Pour ce qui est du dessin, l’utilisation de la bichromie est parfaitement maîtrisée, conférant à l’ensemble une réelle cohérence et un style  à la fois vieillot, rappelant une époque où l’utilisation de la bichromie était surtout une absence de choix et moderne dans le choix volontaire de cette technique que l’on retrouve régulièrement chez les jeunes auteurs en quête d’authenticité, comme on pu le voir par exemple dans Sophia libère Paris de Capucine et Libon, ne cherchant pas à produire un dessin tape à l’œil et graphiquement facile.  Qui plus est,
Rupture
le style faussement enfantin, tout en gardant un certain réalisme permet certains débordements dans l’horreur ou la sexualité sans pour autant que cela devienne graveleux ou complaisant.

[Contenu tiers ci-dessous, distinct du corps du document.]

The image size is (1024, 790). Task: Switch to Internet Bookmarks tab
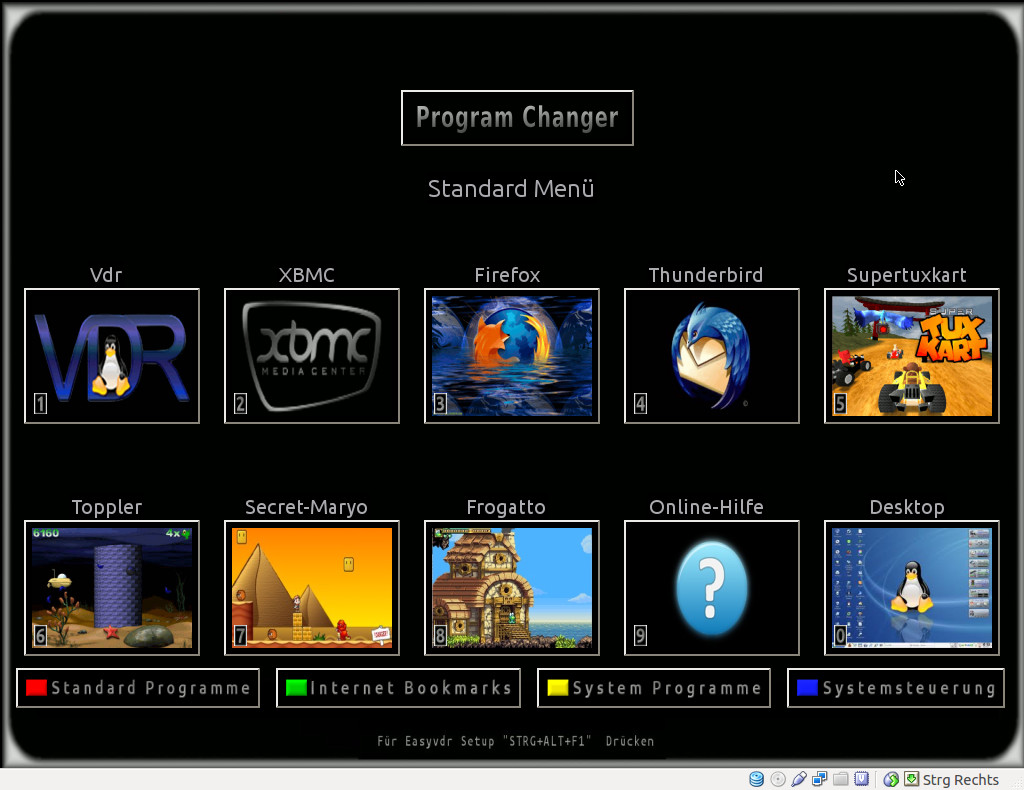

Il y a un côté « bricolage », comme dans les films à petit budget mais traités avec un savoir-faire et un talent qui font sortir l’album du lot. On pensera par exemple à Bad Taste, le premier film de Peter Jackson, réalisé le week-end par une bande de copains pour un budget à minima mais réunissant tous les critères d’un bon film du genre.


Transformation
L’histoire rajoute un aspect comique et absurde avec un décalage permanent, le savant fou s’appelle Machin, l’extraterrestre est une sorte de pingouin et le combat final ressemble à un vieux Power Rangers dans des décors en carton. Henri Luxe-Butol est un chercheur sous le joug d’un père autoritaire et manipulateur proche d’un Lionel Luthor dans la série Smallville. Prêt à tout pour impressionner ce dernier, Henri vole sans vergogne le produit miracle de son collaborateur, William Machin, le Priaps, qui, comme son nom l’indique sert à soigner l’impuissance, voire un peu plus. Vengeur, Machin inocule alors à Henri de l’ADN de Tarentule modifiée qui ne donne pas de supers pouvoirs mais transforme Henri en une bête hideuse. Pendant ce temps-là, Tamara, la copine d’Henri le quitte et continue sa carrière florissante d’actrice porno tandis qu’une femme géante qui est en fait un vaisseau extraterrestre piloté par un pingouin débarque sur terre.

Un très bel ouvrage maîtrisé de bout en bout avec des réelles qualités graphiques, un humour sensible et surtout l’assimilation d’une contre-culture à laquelle l’auteur a su redonner ses lettres de noblesse. Reste une question en suspens et un point qui a dû m’échapper… Qui est Lorna ?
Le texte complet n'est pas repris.